Modified: pig/branches/branch-0.8/src/org/apache/pig/backend/hadoop/executionengine/physicalLayer/expressionOperators/POUserFunc.java
URL: http://svn.apache.org/viewvc/pig/branches/branch-0.8/src/org/apache/pig/backend/hadoop/executionengine/physicalLayer/expressionOperators/POUserFunc.java?rev=1063964&r1=1063963&r2=1063964&view=diff
==============================================================================
--- pig/branches/branch-0.8/src/org/apache/pig/backend/hadoop/executionengine/physicalLayer/expressionOperators/POUserFunc.java (original)
+++ pig/branches/branch-0.8/src/org/apache/pig/backend/hadoop/executionengine/physicalLayer/expressionOperators/POUserFunc.java Thu Jan 27 02:45:07 2011
@@ -229,13 +229,6 @@ public class POUserFunc extends Expressi
                     result.result = func.exec((Tuple) result.result);
                     }
                 }
-                if(resultType == DataType.BYTEARRAY) {
-                    // This is needed if some EvalFunc has default datatype as bytearray and returns arbitrary objects
-                    // We see such behavior in case of script EvalFunc, which is used to run udfs in scripting langs
-                    if(result.result != null && DataType.findType(result.result) != DataType.BYTEARRAY) {
-                        result.result = new DataByteArray(result.result.toString().getBytes());
-                    }
-                }
                 return result;
             }
                         

Modified: pig/branches/branch-0.8/src/org/apache/pig/newplan/logical/relational/LOGenerate.java
URL: http://svn.apache.org/viewvc/pig/branches/branch-0.8/src/org/apache/pig/newplan/logical/relational/LOGenerate.java?rev=1063964&r1=1063963&r2=1063964&view=diff
==============================================================================
--- pig/branches/branch-0.8/src/org/apache/pig/newplan/logical/relational/LOGenerate.java (original)

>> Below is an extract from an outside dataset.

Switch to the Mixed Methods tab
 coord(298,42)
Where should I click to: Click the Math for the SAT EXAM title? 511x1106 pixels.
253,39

+++ pig/branches/branch-0.8/src/org/apache/pig/newplan/logical/relational/LOGenerate.java Thu Jan 27 02:45:07 2011
@@ -74,6 +74,7 @@ public class LOGenerate extends LogicalR
             
             LogicalFieldSchema fieldSchema = null;
             
+            // schema of expression, or inner schema if expression is flattenned
             LogicalSchema expSchema = null;
             
             if (exp.getFieldSchema()!=null) {
@@ -81,7 +82,7 @@ public class LOGenerate extends LogicalR
                 fieldSchema = exp.getFieldSchema().deepCopy();
                 
                 expSchema = new LogicalSchema();
-                if (fieldSchema.type != DataType.TUPLE && fieldSchema.type != DataType.BAG) {
+                if (!flattenFlags[i] || (fieldSchema.type != DataType.TUPLE && fieldSchema.type != DataType.BAG)) {
                     // if type is primitive, just add to schema
                     if (fieldSchema!=null)
                         expSchema.addField(fieldSchema);
@@ -93,34 +94,30 @@ public class LOGenerate extends LogicalR
                         expSchema = null;
                     }
                     else {
-                        // if flatten is set, set schema of tuple field to this schema
+                        // if we come here, we get a BAG/Tuple with flatten, extract inner schema of the tuple as expSchema
                         List<LogicalSchema.LogicalFieldSchema> innerFieldSchemas = new ArrayList<LogicalSchema.LogicalFieldSchema>();
-                        if (flattenFlags[i]) {
-                            if (fieldSchema.type == DataType.BAG) {
-                                // if it is bag of tuples, get the schema of tuples
-                                if (fieldSchema.schema!=null) {
-                                    if (fieldSchema.schema.isTwoLevelAccessRequired()) {
-                                        //  assert(fieldSchema.schema.size() == 1 && fieldSchema.schema.getField(0).type == DataType.TUPLE)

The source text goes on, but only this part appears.